Robustness is the ability of a system to resist change. It is a highly desirable property of the Order system. In safety, a fall into the Chaotic domain typically relates to human accidents and failures - machines, equipment, tools, vehicles, facilities. Both minor scrapes and disasters show up as surprises and people are always caught off guard.

Safety-I is associated with Robustness. Examples of safety barriers in the Clear domain would be personal protective equipment, safety rules, grounding apparatus, hazard signs, and mechanical warning devices. Strengthening system robustness involves hardening assets like buildings & facilities, deploying stronger materials, trucks, and tools that can take a beating and keep on performing. When dealing with Known Unknowns in the Cynefin Complicated domain, experts identify the risks, assess the probabilities of failure, estimate consequences in terms of frequency and severity, and develop causal mitigation plans.

Barriers for robustness are typically rigid and fixed. This means when they break down or fail, the results are usually disastrous. Just think of a dam holding back the pressure of gravity to create a reservoir. If a breach in the wall is not immediately repaired, the dam will eventually collapse sending tons of water rushing down into the valley below. This is why strengthening robustness is not enough. A safety strategy must also build resilience.

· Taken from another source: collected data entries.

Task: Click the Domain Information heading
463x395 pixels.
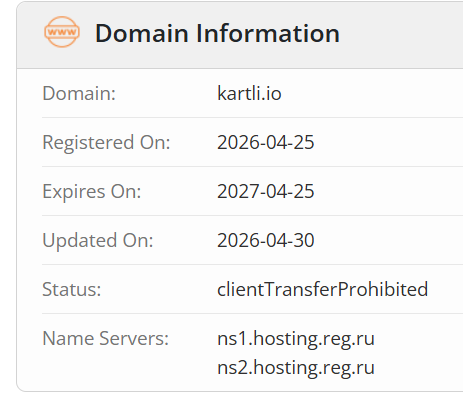Action: (217, 33)
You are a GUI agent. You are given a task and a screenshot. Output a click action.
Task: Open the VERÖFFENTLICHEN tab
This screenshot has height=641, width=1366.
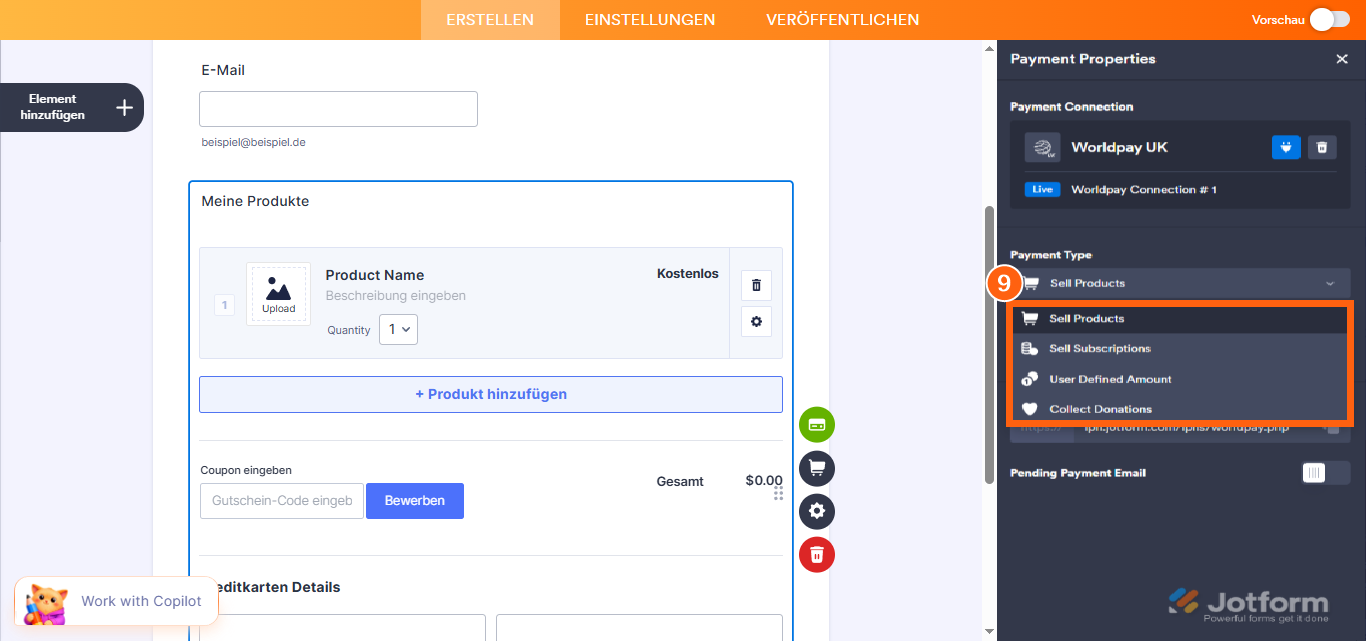[x=842, y=19]
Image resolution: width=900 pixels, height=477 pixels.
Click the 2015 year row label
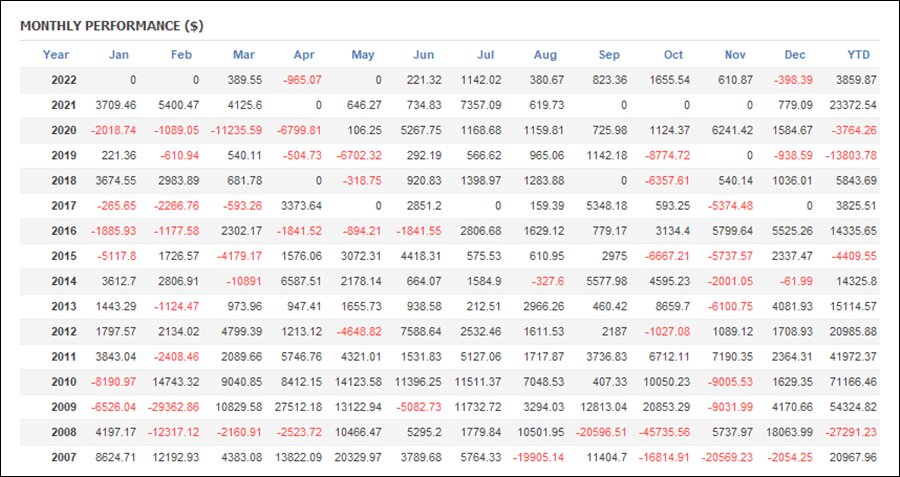pos(64,257)

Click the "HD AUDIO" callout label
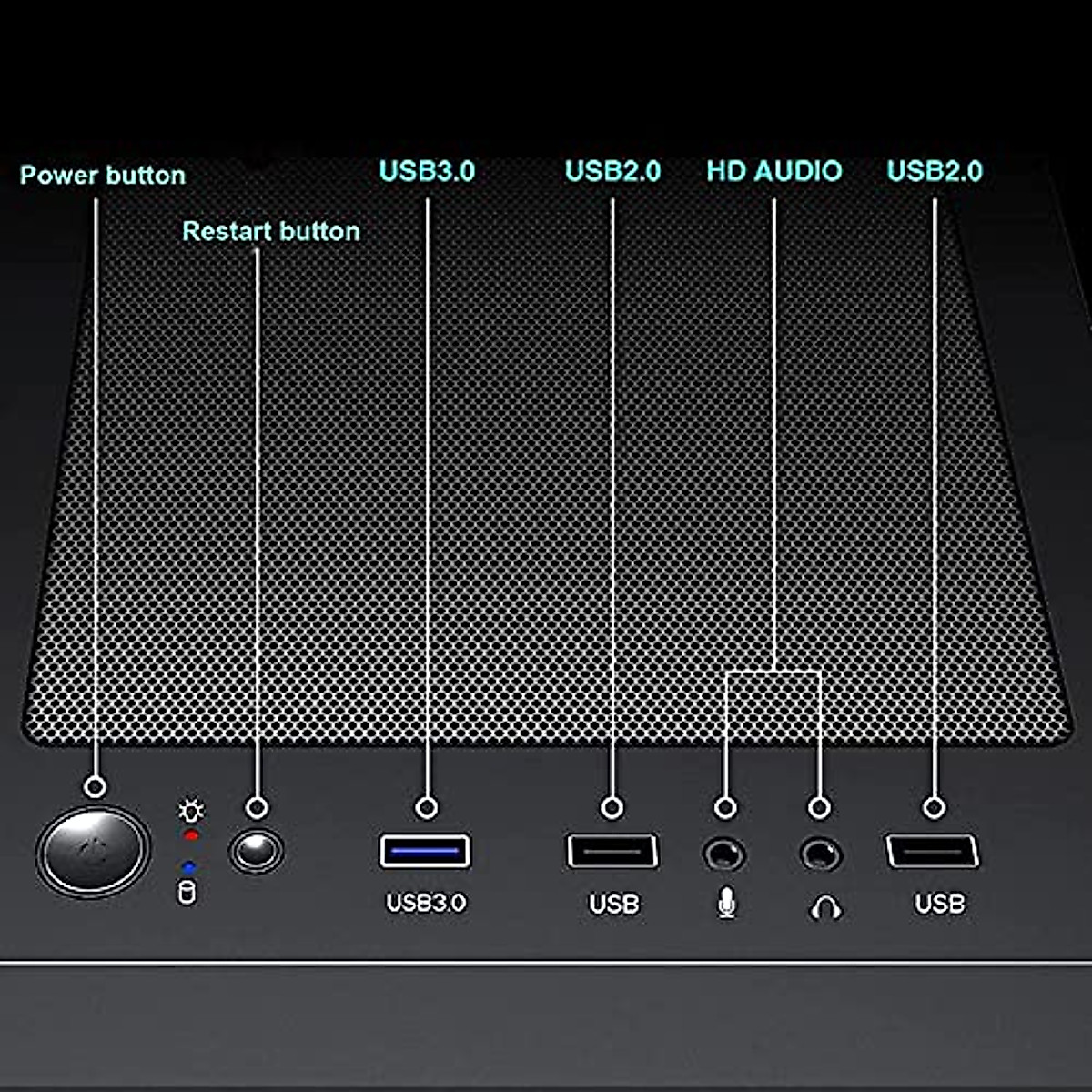click(x=774, y=171)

Safety-II is associated with Resilience. In the anthro-complexity approach, building resilience focuses on three capabilities:

Fast recovery

This is the most common definition for resilience: bouncing back to the original operating point. It is a reactive response after a failure has occurred. The decision-making method in the Chaotic domain is Act-Sense-Respond. Act quickly to stabilize the bad situation; sense what options are available; respond by taking action. For example, a vehicle has crashed into an electric utility pole causing a power outage. An emergency restoration crew acts quickly to extinguish dangers such as live wires or a car fire and erect public barricades. The situation is now stabilized and moves from the Chaotic to the Confused domain. Why confused? Because why the accident occurred may be still uncertain. However, in fast recovery, the objective is to get the lights back on so the decision to return to the Clear domain is made.

The downside is if system constraints and patterns are not changed, it sets up the risk of a repeat failure in the future, a concern called practical drift, normalization of deviance or drifting into failure.

Speedy exploitation of an emerging opportunity

After stabilizing a failure, other available options include analyzing with causal experts in the Complicated domain or probing to understand in the Complex domain. Serendipity is the emergence of a positive opportunity from a sudden failure. To illustrate using the vehicle accident, utility engineers seize the chance to relocate the pole to eliminate future collisions. Past efforts were fruitless as customers fervently objected for aesthetic reasons. However, when people recently experience the agony of a power outage, resistance disappears and the pole is relocated with customer blessings. An adjacent possible, a stepping stone from the current state of disposition, emerged and was exploited.

Early detection to avoid a plunge into the Chaotic domain

Proactive resilience is detecting weak signals in the Order system that indicate the nearness of a dangerous tipping point. The early detection pathway is through the Confused domain to the Complex domain to make sense of the system as a whole, work with the present state, and work with small actions to create conditions for significant improvements. Changes are then documented in the Complicated domain and training provided in the Clear domain.